GSA Connects 2021 in Portland, Oregon

Paper No. 235-5
Presentation Time: 2:40 PM


SOTO-KERANS, Nick1, GULLEY, J.1, BREITHAUPT, C.2, NOLTING, A.2, FERNANDEZ-IBANEZ, F.2, FULLMER, S.2, MOORE, P.J.3 and KERANS, C.4, (1)School of Geosciences, University of South Florida, 4202 E. Fowler Avenue, Tampa, FL 33620-5550, (2)ExxonMobil Upstream Research Company, 22777 Springwood Village Pkwy, Spring, TX 77389, (3)ExxonMobil Upstream Integrated Solutions Company, Spring, TX 77389, (4)Bureau of Economic Geology, The University of Texas at Austin, 10611 Exploration Way, Austin, TX 78758

Integrative characterizations of complete karst systems on low-lying eognetic carbonate platforms are rare and often limited to areas of direct observation where caves can be entered and explored. Because the hydraulic properties of eogenetic limestone have been implicitly assumed to be homogeneous, classical models of carbonate island karst development stressed the importance of geochemical interfaces in controlling cave and vug development. explaining the largest cavern systems as results of either 1) mixing dissolution at platform margin, or 2) phreatic/vadose zone dissolution.

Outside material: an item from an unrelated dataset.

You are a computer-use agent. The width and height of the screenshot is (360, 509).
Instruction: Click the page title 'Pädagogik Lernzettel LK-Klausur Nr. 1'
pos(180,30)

New data from core descriptions and wireline logs obtained in 16 boreholes drilled in the Sandy Point region of San Salvador Island suggest that sharp contrasts in facies’ permeability play at least an important role in the development and localization of non-matrix porosity. Results of this analysis include a detailed stratigraphic framework that recognizes 7 units: Pleistocene 1, Mid Pleistocene 1-2, Early Pleistocene 1-3, and the Pliocene Dolomite. Maps of cave and vug distributions reveal a distinct spatial control by several of the stratigraphic boundaries. The most extensive cave network occurred just above the contact between Mio-Pliocene dolomites and Pleistocene limestones. Secondary, less extensive horizons of cave development were found perched above low-permeability caliche crusts and paleosol exposure surfaces.

We interpret the association of cavernous and vuggy horizons with exposure surfaces to indicate that they formed during lower sea levels when vadose infiltration encountered laterally extensive, low-permeability bedrock, which redirected the flow of water laterally. Cave formation by transient perching of vadose infiltration would allow more reasonable timescales for cave development than mixing models, which require anomalously high bedrock dissolution rates. These results assist in understanding the complex development and distribution of non-matrix pore systems on low-lying eogenetic platforms and their fundamental relationships to platform geology.